◆ **INPUT DATA**
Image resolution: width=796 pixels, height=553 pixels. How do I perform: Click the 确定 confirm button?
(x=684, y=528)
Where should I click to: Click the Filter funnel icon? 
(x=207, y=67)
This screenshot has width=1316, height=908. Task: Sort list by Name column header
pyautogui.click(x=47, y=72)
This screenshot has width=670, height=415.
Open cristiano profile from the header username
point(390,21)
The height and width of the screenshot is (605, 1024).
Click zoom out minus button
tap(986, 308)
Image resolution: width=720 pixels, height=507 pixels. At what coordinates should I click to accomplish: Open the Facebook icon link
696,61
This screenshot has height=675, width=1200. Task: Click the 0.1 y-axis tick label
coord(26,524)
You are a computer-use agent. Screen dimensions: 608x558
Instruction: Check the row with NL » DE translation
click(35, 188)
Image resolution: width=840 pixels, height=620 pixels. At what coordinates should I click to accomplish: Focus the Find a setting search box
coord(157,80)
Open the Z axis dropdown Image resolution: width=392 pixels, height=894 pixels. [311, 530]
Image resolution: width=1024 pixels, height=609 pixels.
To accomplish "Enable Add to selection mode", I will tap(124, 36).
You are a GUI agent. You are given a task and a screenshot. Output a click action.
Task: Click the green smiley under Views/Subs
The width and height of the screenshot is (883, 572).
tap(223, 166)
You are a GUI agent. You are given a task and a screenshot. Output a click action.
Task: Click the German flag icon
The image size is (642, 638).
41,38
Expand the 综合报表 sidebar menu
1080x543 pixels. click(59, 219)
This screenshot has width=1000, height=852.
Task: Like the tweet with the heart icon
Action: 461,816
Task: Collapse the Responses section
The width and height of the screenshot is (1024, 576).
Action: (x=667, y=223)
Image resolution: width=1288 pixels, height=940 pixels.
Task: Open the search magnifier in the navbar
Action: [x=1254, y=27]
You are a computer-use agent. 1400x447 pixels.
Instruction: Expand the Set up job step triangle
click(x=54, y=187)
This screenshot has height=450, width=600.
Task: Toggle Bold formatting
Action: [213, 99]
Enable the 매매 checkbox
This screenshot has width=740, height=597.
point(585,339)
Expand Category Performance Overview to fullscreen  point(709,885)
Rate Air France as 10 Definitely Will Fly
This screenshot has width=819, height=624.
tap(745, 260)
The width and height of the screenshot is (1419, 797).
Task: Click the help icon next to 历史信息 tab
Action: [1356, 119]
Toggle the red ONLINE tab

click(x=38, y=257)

◆ **THE TASK**
Print the material exactly. Include every line.

◆ **WRITTEN SOLUTION**
Image resolution: width=796 pixels, height=553 pixels. How do I perform: Click the 确定 confirm button?
(x=684, y=528)
Where should I click to: Click the Filter funnel icon? 
(x=207, y=67)
This screenshot has width=1316, height=908. Task: Sort list by Name column header
pyautogui.click(x=47, y=72)
This screenshot has width=670, height=415.
Open cristiano profile from the header username
point(390,21)
The height and width of the screenshot is (605, 1024).
Click zoom out minus button
tap(986, 308)
Image resolution: width=720 pixels, height=507 pixels. At what coordinates should I click to accomplish: Open the Facebook icon link
696,61
This screenshot has height=675, width=1200. Task: Click the 0.1 y-axis tick label
coord(26,524)
You are a computer-use agent. Screen dimensions: 608x558
Instruction: Check the row with NL » DE translation
click(35, 188)
Image resolution: width=840 pixels, height=620 pixels. At what coordinates should I click to accomplish: Focus the Find a setting search box
coord(157,80)
Open the Z axis dropdown Image resolution: width=392 pixels, height=894 pixels. [311, 530]
Image resolution: width=1024 pixels, height=609 pixels.
To accomplish "Enable Add to selection mode", I will tap(124, 36).
You are a GUI agent. You are given a task and a screenshot. Output a click action.
Task: Click the green smiley under Views/Subs
The width and height of the screenshot is (883, 572).
tap(223, 166)
You are a GUI agent. You are given a task and a screenshot. Output a click action.
Task: Click the German flag icon
The image size is (642, 638).
41,38
Expand the 综合报表 sidebar menu
1080x543 pixels. click(59, 219)
This screenshot has width=1000, height=852.
Task: Like the tweet with the heart icon
Action: 461,816
Task: Collapse the Responses section
The width and height of the screenshot is (1024, 576).
Action: (x=667, y=223)
Image resolution: width=1288 pixels, height=940 pixels.
Task: Open the search magnifier in the navbar
Action: [x=1254, y=27]
You are a computer-use agent. 1400x447 pixels.
Instruction: Expand the Set up job step triangle
click(x=54, y=187)
This screenshot has height=450, width=600.
Task: Toggle Bold formatting
Action: [213, 99]
Enable the 매매 checkbox
This screenshot has width=740, height=597.
point(585,339)
Expand Category Performance Overview to fullscreen  point(709,885)
Rate Air France as 10 Definitely Will Fly
This screenshot has width=819, height=624.
tap(745, 260)
The width and height of the screenshot is (1419, 797).
Task: Click the help icon next to 历史信息 tab
Action: [1356, 119]
Toggle the red ONLINE tab

click(x=38, y=257)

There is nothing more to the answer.